══ Material provided ══

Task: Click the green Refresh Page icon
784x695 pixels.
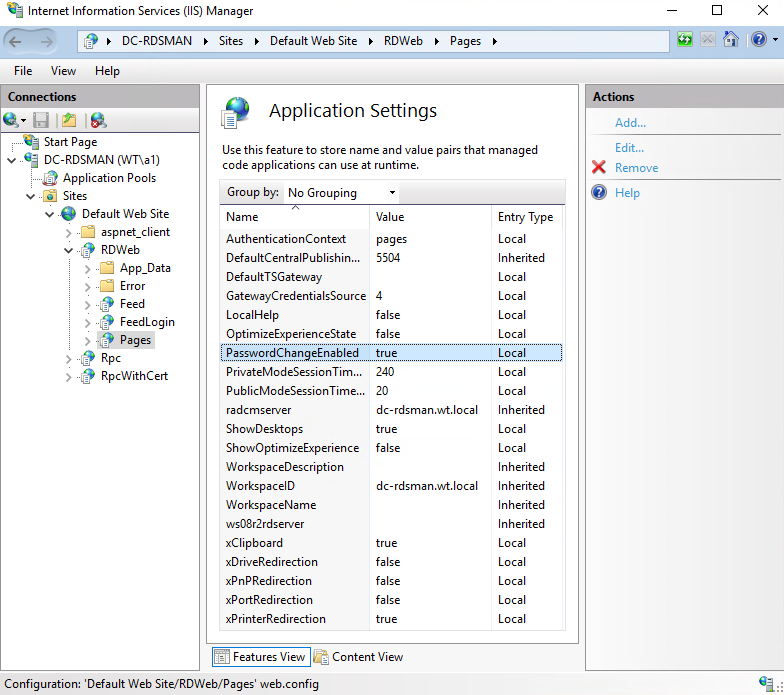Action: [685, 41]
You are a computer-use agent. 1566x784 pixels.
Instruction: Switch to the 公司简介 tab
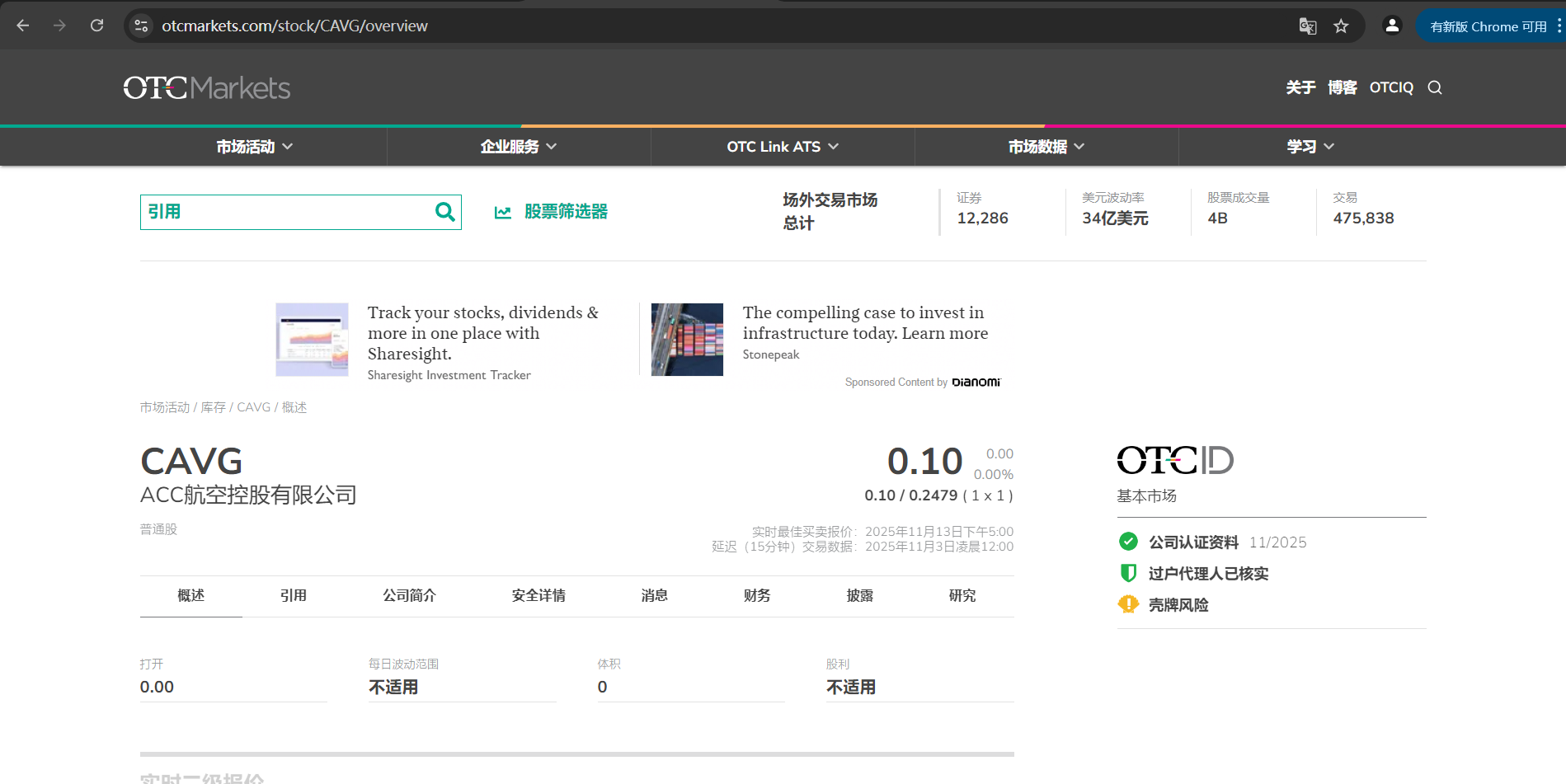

═══

* [Exercise directions]
The required output is each line above restated verbatim, with all images omitted.

* [Exercise output]
Task: Click the green Refresh Page icon
784x695 pixels.
Action: [685, 41]
You are a computer-use agent. 1566x784 pixels.
Instruction: Switch to the 公司简介 tab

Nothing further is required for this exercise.